Autolyci De vario ortu et occasu astrorum inerrantium libri dvo nunc primum de graeca lingua in latinam conuersi … de Vaticana Bibliotheca deprompti. Josepho Avria, neapolitano, interprete. Rome, Vincenzo Accolti, 1588.
£7500
Editio princeps, very rare, of Autolycus' work On the Rising and Setting of the Fixed Stars, and one of several Greek scientific classics including Euclid's Elements that first appeared in Latin translation well before their first printings in the original Greek.
On Risings and Settings is strictly astronomical and consists of two complementary treatises or “books.” True and apparent morning and evening risings and settings of stars are distinguished. Autolycus assumes that the celestial sphere completes one revolution during a day and a night; that the sun moves in a direction opposite to the diurnal rotation and traverses the ecliptic in one year; that by day the stars are not visible above the horizon owing to the light of the sun; and that a star above the horizon is visible only if the sun is 15° or more below the horizon measured along the zodiac (i.e., half a zodiacal sign or more).
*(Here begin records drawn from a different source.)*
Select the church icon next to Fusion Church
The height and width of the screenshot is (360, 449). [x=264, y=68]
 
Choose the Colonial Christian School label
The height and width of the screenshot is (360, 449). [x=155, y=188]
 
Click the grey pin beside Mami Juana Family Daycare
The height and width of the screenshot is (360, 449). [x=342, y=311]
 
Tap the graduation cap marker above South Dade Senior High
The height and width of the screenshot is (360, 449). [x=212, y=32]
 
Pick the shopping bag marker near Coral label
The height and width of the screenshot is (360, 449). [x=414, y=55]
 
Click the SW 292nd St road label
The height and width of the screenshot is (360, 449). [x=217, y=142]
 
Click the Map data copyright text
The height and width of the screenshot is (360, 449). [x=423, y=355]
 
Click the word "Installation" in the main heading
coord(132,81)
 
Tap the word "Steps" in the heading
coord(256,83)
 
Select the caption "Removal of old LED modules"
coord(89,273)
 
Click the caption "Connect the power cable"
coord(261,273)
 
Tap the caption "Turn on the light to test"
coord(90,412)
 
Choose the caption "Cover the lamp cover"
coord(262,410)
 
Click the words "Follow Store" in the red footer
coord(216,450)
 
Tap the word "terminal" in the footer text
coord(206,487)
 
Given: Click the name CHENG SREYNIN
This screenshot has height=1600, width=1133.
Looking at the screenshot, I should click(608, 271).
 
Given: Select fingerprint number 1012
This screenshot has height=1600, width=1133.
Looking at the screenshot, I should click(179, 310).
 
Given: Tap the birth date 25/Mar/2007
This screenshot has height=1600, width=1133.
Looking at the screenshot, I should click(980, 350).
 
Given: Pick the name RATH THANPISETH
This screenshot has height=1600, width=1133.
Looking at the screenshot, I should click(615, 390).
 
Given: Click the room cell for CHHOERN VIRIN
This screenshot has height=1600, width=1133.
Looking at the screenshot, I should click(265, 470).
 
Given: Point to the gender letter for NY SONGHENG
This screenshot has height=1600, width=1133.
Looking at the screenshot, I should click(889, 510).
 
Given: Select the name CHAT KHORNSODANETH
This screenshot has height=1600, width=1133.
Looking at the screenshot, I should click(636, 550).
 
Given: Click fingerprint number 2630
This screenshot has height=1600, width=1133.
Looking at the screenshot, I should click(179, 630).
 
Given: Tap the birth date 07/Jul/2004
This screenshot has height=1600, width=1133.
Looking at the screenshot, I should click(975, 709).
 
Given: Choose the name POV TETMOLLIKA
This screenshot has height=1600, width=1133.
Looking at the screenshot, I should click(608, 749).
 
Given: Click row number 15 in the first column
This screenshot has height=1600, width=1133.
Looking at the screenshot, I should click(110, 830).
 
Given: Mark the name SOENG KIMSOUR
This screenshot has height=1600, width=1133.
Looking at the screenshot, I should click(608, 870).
‘The theorems are closely interrelated. Autolycus explains, for example, that the rising of a star is visible only between the visible morning rising and the visible evening rising, a period of less than half a year; similarly, he shows that the setting of a star is visible only in the interval from the visible morning setting to the visible evening setting, again a period of less than half a year. Another theorem states that the time from visible morning rising to visible morning setting is more than, equal to, or less than half a year if the star is north of, on, or south of the ecliptic, respectively’ (DSB).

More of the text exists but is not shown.